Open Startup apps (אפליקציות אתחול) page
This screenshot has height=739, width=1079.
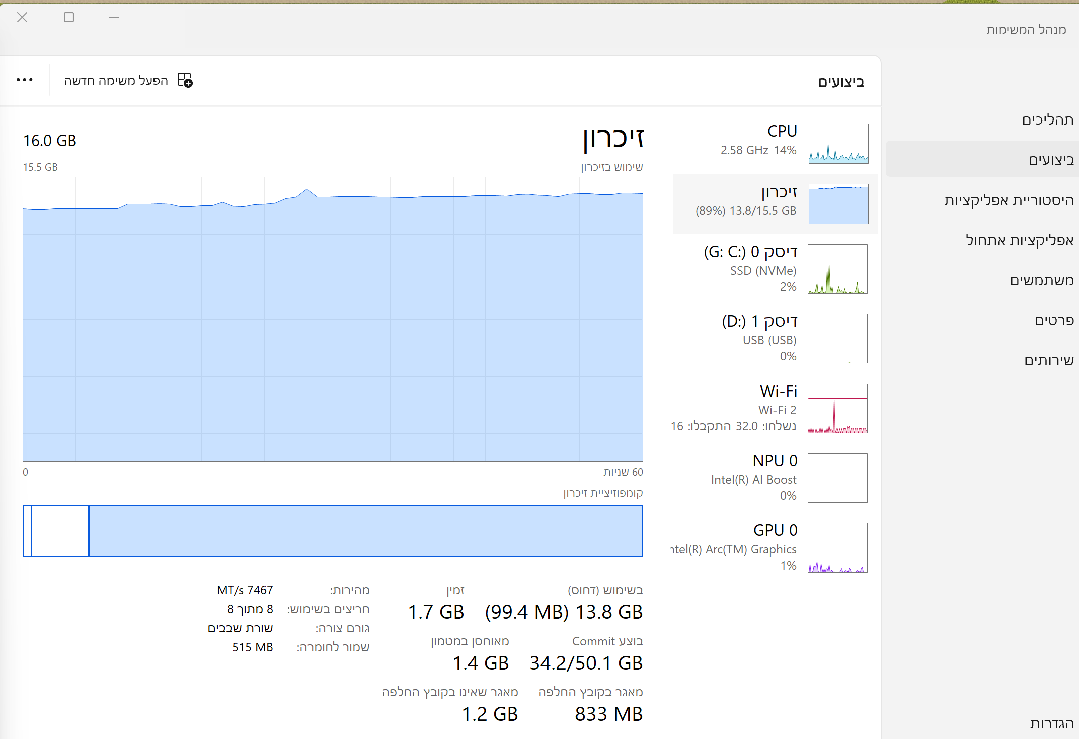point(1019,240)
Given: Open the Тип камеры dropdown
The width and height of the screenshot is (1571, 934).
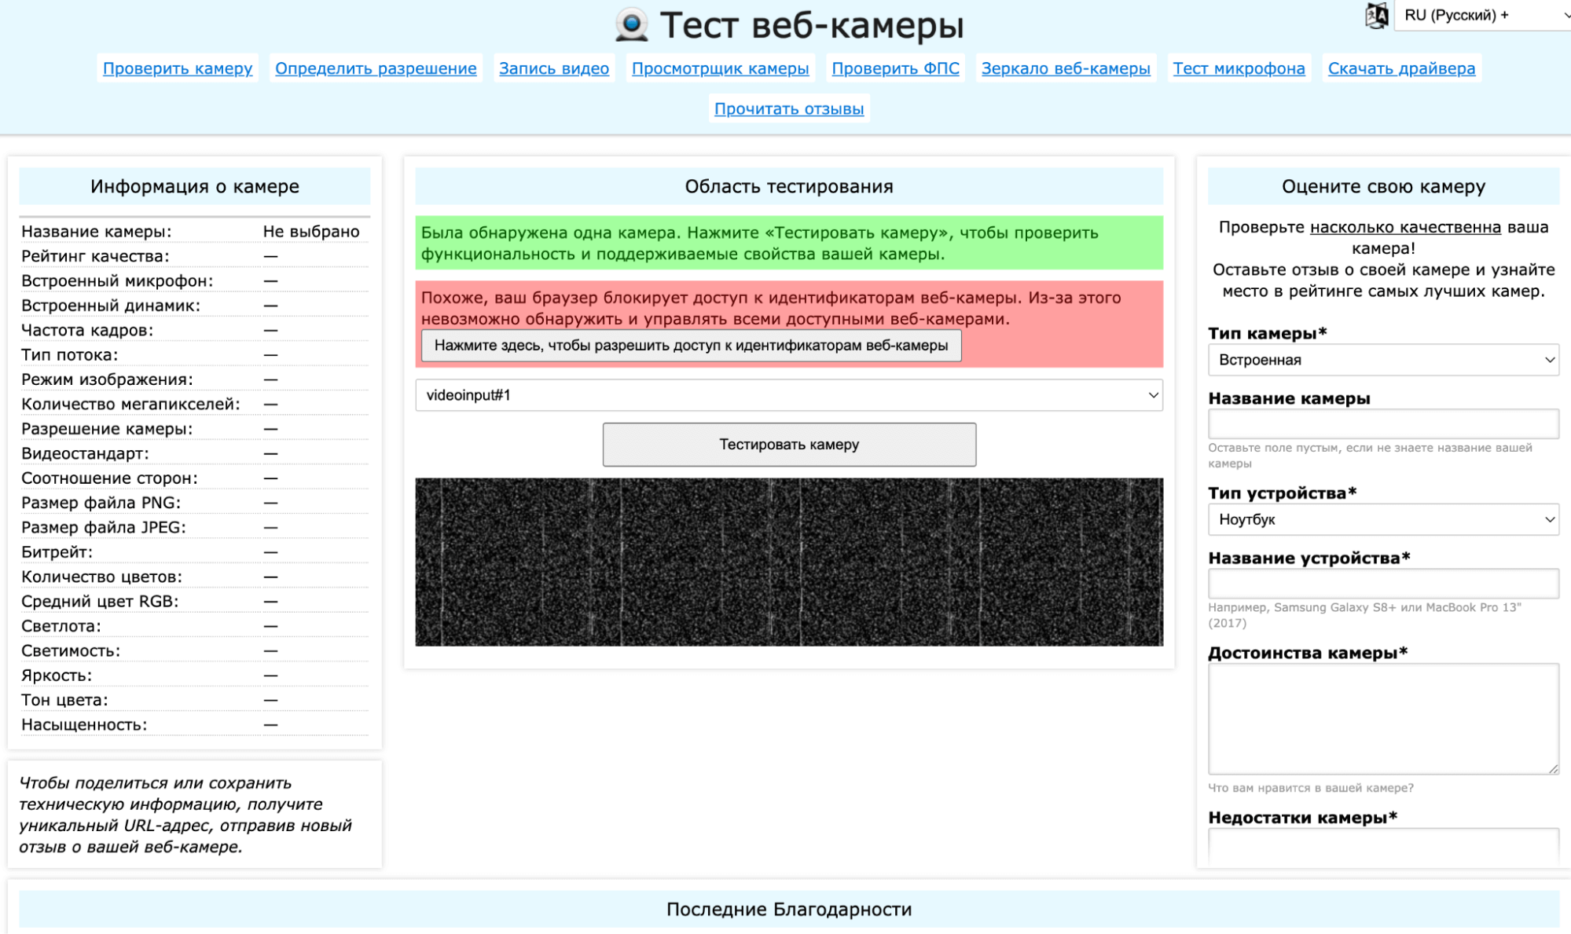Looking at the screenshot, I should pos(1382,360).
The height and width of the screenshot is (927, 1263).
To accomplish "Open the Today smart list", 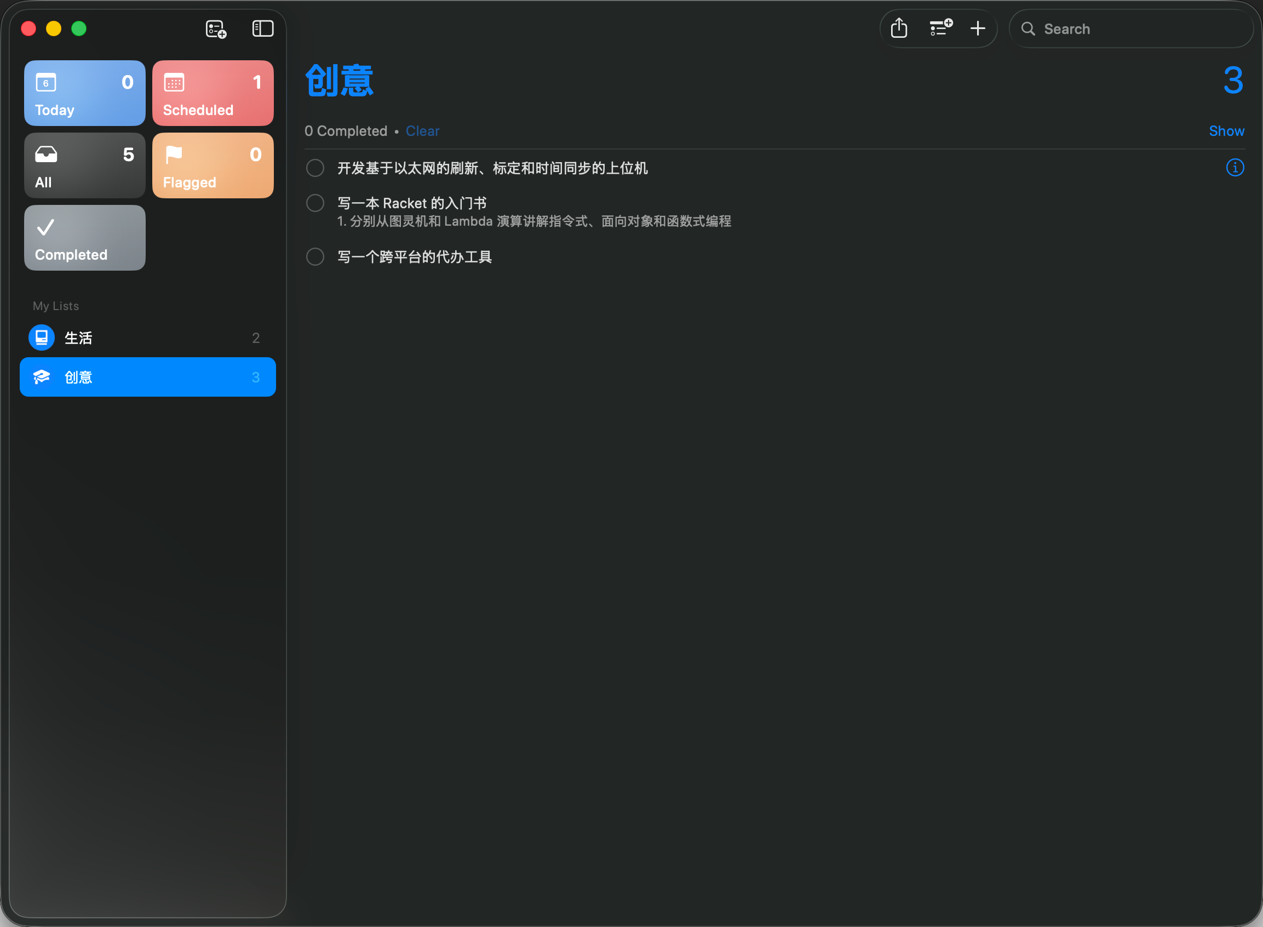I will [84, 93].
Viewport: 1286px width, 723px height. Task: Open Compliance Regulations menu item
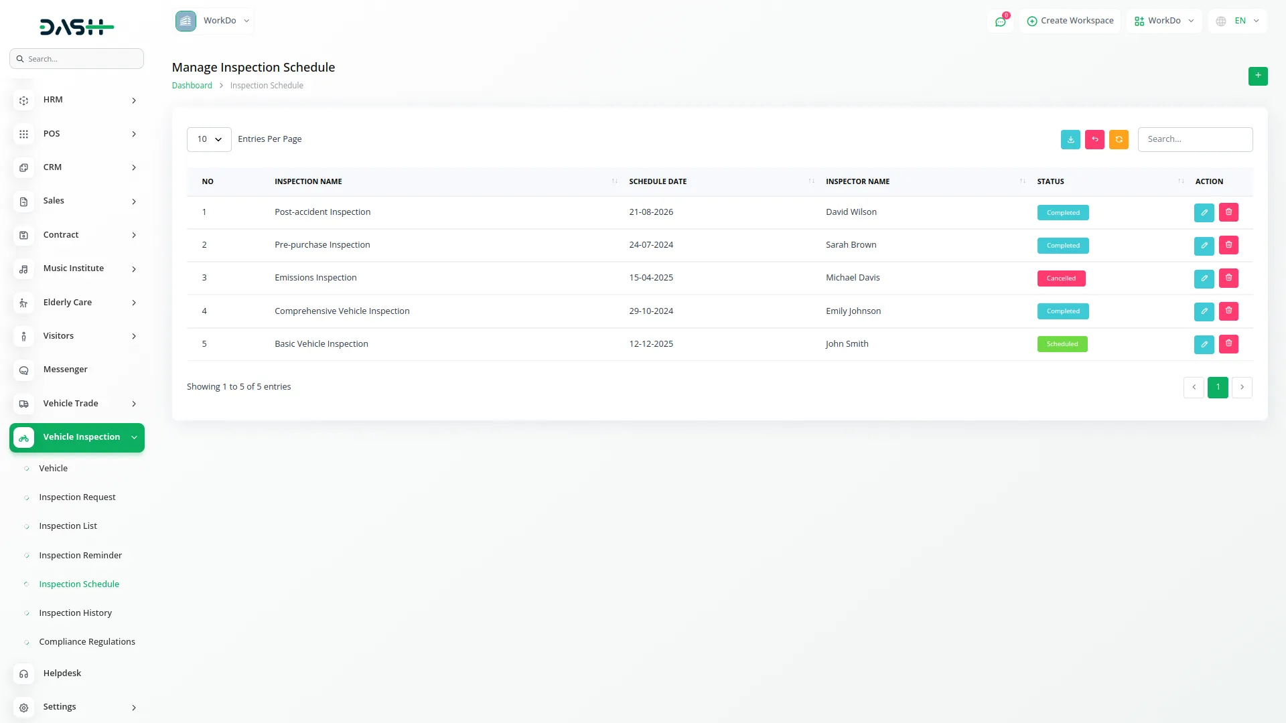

____

§ Aim of the task
Reproduce exactly the entries from their first line through the line containing "The height and", including both, and omit any pictures.

§ Response for this exercise
Open Startup apps (אפליקציות אתחול) page
This screenshot has height=739, width=1079.
point(1019,240)
Given: Open the Тип камеры dropdown
The width and height of the screenshot is (1571, 934).
Looking at the screenshot, I should pos(1382,360).
The height and width of the screenshot is (927, 1263).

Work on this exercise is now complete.